Jarno Limnell, director of cyber security at Stonesoft
"If North Korean agencies are responsible, this is the latest step in an escalation of cyber-attacks made across the Korean peninsula in recent months. Only last week, North Korea accused the US of using cyber capabilities to disable its internet services.
"The choice of targets is telling of the trend that the chief candidates for attack are increasingly likely to be global financial markets and critical infrastructure systems, which if taken down have the power to cripple a nation. In today’s digitally interconnected world there is huge potential for unpredictable side effects and collateral damage from aggressive actions. As such, fighting fire with fire is a dangerous tactic.
"The influence of cyber capabilities is becoming more apparent in politics as a forceful method of driving through political objectives. However, in some circumstances, awareness of strength can work to prevent conflict between nation-states by raising the threshold to conduct an attack. The defense policy of many countries is based on the assumption that if you’re able to expose strong enough military capability, the likelihood of being attacked decreases. Testing the cyber capabilities of other nations, and the use of offensive techniques are as such an increasingly recognised part of strategic influence and combat."
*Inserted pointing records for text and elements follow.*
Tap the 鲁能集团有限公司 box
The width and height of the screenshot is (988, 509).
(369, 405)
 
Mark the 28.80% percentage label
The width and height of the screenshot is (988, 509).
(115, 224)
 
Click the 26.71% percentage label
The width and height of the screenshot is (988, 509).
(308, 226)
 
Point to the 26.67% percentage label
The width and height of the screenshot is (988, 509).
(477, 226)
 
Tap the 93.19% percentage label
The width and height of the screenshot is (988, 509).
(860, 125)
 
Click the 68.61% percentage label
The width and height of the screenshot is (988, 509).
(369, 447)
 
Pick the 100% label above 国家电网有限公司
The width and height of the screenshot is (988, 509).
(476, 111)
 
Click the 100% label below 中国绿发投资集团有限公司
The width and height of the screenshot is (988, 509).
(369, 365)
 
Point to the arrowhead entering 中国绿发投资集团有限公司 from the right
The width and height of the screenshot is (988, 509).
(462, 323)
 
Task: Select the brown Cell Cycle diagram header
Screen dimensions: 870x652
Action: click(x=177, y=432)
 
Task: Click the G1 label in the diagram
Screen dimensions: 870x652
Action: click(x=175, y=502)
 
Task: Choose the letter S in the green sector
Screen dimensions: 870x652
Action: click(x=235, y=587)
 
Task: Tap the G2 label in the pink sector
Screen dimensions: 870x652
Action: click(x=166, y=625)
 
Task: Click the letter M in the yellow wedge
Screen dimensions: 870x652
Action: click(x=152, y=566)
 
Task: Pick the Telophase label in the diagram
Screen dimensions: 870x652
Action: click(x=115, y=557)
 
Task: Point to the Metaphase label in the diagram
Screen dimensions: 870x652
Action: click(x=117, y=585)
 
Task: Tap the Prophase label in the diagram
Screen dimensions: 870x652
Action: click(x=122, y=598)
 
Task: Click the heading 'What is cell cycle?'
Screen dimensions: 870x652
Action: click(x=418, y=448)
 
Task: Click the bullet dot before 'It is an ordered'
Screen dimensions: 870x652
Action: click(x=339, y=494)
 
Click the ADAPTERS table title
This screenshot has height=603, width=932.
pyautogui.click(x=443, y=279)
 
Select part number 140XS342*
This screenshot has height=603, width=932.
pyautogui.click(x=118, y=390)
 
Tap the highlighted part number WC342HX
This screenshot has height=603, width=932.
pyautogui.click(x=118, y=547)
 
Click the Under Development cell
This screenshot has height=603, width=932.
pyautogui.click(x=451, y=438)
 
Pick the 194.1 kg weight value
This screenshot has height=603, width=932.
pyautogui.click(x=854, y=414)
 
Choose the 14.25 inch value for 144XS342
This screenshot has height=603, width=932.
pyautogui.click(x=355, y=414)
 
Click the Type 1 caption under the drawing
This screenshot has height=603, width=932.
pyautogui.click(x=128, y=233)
Ron Gula, CEO of Tenable Network Security
"A few years ago we were hearing scary stories about how North Korea had a large investment in offensive cyber war, and how they’d be able to cause profound damage when they finally struck. However, "paralysis at major banks and media organisations" is hardly the kind of devastating strike we were warned about.
It’s worth considering that any organisation which chooses to look at its security logs can see attacks from North Korea, along with Russia and China. They can also see attacks from the UK, the US and Israel and, if they wanted to, can find attacks from IP addresses geographically located within 10 miles of Downing Street, the NSA, or the Kremlin.
Because these types of attacks are so pervasive, any time a real-world physical escalation occurs, such as North Korea threatening to launch a nuclear attack, these normally ignored network attacks get undue significance and hit the headlines.
Attribution on the Internet is extremely difficult. Government agencies and organised crime have the resources to operate hacking activities in many different countries. Any organisation with a worldwide presence that is compromised can be leveraged to launch attacks from a given country. And any country that is on the Internet is likely to have computers which are vulnerable and already part of a botnet.
Organisations need to be vigilant to search for indicators of compromise on their networks, but they should not make any type of strategy decision based on where the immediate attacks are coming from based on "geo IP" lookups. Instead, they should figure out what their attack surface is, what sort of damage (or denial of service) is occurring and if any data has been stolen.
Of course, in the case of North Korea, we may expect a Y2K-style scenario, in which we could argue that it wasn’t so devastating because we warned everyone five years ago, and they fixed it. This may have been the case for Y2K, but it’s unlikely to be the case for this particular cyberwar."